Pemerhati politik dari Universitas Indonesia Agung Suprio mengatakan isu reshuffle yang menggelinding sejak Oktober tahun lalu hingga saat ini pada akhirnya menjadikan kerja kabinet dan birokrasi tidak fokus. “Ini saya melihat presidensial yang banci,” kata Agung dalam sebuah diskusi di gedung DPR, Kompleks Parlemen Senayan Jakarta, Jumat (15/4).
Menurut dia, semestinya dalam perombakan kabinet harus dibuat indikator dalam menentukan pergantian menteri. Menurut dia, perombakan kabinet jangan berbasis pada pertimbangan politik. “Yang utama, karena ketidaktegasan Jokowi JK sehingga (reshuffle) terkatung-katng,” cetus Agung.

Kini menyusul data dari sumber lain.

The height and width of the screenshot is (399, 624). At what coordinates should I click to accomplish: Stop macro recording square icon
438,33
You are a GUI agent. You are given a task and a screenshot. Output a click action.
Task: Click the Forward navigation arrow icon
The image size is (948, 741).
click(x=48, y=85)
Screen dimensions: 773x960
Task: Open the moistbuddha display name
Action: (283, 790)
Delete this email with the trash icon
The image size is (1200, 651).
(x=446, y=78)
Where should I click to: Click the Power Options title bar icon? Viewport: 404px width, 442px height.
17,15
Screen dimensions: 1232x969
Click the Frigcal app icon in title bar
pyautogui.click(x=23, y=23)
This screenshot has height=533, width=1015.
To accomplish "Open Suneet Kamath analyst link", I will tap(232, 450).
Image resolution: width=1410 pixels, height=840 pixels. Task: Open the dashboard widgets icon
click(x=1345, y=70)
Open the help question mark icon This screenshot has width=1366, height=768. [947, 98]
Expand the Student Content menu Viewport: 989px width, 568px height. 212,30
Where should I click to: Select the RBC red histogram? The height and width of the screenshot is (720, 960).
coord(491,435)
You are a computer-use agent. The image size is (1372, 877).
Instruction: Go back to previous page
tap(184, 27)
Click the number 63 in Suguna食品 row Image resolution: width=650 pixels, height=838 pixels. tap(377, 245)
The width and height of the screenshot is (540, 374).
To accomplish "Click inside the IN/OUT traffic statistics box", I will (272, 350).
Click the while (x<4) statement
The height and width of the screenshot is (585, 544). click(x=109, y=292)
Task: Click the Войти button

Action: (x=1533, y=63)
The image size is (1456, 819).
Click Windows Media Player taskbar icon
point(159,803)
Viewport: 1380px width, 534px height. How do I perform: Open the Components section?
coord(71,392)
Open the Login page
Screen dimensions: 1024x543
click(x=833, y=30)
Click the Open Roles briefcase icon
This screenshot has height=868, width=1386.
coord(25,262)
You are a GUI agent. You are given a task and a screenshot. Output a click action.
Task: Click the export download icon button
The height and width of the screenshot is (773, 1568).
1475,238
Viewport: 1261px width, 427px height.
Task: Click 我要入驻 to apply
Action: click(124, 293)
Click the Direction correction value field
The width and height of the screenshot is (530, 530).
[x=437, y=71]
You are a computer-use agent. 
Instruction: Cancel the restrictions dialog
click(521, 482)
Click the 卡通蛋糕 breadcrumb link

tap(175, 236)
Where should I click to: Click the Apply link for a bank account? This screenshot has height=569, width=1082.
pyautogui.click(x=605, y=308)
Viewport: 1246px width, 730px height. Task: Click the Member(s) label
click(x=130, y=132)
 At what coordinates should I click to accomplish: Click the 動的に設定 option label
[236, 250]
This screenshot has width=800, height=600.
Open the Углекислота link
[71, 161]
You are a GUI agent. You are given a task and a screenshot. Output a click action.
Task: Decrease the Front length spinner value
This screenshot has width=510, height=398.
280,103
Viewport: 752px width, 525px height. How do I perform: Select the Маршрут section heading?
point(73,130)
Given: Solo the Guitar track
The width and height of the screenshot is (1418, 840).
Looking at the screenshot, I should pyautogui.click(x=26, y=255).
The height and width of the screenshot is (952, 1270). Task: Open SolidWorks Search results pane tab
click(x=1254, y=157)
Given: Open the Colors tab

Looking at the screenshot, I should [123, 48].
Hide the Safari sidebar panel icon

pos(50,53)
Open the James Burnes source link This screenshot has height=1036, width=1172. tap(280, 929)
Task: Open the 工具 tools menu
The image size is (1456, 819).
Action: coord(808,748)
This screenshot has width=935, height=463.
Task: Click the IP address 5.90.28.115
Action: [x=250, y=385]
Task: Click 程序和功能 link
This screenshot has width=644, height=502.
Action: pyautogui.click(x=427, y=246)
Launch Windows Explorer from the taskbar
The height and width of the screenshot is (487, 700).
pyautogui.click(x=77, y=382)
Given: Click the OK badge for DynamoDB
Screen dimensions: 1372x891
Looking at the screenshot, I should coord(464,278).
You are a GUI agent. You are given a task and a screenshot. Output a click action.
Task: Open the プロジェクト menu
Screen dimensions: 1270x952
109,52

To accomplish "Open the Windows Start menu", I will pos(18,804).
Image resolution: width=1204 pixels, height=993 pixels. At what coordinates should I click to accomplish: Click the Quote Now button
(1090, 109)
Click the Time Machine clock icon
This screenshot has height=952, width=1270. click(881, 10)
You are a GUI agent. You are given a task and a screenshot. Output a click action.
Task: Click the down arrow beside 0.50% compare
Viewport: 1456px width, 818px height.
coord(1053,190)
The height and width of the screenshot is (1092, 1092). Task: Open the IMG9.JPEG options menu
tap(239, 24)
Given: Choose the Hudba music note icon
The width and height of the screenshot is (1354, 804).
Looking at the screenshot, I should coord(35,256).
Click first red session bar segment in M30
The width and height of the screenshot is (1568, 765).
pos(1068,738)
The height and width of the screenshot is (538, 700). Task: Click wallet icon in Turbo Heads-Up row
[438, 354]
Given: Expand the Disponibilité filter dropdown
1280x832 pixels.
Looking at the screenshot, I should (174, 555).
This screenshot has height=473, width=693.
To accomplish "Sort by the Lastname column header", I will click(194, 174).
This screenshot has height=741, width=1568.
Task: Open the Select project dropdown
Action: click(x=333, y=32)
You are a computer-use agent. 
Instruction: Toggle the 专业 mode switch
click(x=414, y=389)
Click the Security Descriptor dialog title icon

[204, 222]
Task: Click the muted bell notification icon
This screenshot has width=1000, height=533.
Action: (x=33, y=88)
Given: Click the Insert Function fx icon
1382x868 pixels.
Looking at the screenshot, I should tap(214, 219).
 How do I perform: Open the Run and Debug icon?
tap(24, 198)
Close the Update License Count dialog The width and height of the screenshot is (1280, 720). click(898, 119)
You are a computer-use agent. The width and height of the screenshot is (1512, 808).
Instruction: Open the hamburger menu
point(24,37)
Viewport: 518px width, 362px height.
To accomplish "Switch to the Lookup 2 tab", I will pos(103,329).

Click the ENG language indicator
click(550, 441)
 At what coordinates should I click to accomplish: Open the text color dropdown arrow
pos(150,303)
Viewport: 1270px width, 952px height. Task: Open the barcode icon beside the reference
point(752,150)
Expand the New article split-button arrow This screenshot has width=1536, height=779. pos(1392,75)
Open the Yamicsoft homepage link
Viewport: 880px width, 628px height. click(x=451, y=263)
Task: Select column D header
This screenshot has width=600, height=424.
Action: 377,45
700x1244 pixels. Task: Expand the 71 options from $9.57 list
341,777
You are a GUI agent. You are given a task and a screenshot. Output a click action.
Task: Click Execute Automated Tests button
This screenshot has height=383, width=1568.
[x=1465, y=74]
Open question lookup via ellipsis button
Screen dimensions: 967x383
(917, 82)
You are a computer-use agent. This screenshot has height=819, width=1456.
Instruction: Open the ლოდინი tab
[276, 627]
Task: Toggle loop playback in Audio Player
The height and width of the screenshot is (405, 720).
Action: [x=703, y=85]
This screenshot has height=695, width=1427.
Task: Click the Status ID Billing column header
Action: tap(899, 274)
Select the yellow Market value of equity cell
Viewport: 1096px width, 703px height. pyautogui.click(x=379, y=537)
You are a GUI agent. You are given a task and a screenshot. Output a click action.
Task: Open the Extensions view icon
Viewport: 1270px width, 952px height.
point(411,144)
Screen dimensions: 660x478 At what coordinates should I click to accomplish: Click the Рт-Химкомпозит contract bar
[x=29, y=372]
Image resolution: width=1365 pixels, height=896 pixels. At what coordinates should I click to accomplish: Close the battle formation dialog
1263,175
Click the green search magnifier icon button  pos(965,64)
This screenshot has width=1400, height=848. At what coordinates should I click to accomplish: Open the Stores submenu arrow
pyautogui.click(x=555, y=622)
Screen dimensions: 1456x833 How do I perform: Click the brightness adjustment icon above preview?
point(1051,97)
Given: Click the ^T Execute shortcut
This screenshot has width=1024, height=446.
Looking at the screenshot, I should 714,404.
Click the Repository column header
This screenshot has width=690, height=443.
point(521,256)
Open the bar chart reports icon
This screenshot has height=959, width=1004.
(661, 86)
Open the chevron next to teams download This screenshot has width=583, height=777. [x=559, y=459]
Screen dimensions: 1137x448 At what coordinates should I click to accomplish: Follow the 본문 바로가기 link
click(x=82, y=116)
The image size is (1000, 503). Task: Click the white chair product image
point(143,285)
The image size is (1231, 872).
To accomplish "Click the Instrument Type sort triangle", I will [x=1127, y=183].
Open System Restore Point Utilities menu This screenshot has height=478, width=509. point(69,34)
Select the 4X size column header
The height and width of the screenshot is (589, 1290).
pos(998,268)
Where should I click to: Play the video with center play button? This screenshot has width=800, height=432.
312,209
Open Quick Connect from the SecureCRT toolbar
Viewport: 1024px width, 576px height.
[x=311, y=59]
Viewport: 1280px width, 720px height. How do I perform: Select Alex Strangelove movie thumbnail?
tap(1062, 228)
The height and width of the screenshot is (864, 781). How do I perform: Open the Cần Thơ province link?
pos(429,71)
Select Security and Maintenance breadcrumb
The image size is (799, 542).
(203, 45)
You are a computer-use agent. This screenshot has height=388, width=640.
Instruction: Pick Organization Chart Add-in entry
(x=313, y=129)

Sementara sejumlah pandangan politisi di parlemen sepakat tentang hak prerogatif presiden dalam merombak kabinet. Namun, bila pun perombakan dilakukan harus fokus dalam rangka meningkatkan kinerja kabinet. “Masalah koordinasi yang lemah antarmenteri, serta ego sektoral menjadi catatan kritis terhadap kabinet kerja ini,” kata anggota Fraksi PPP DPR RI Arwani Thomafi.
Anggota Fraksi PDI Perjuangan Masinton Pasaribu juga senada mengatakan di internal kabinet tidak bekerja secara kompak. Ketidakkompakan itu lantaran terjadinya benturan kepentingan antara kepentingan nasional (national interest) dengan kepentingan bisnis.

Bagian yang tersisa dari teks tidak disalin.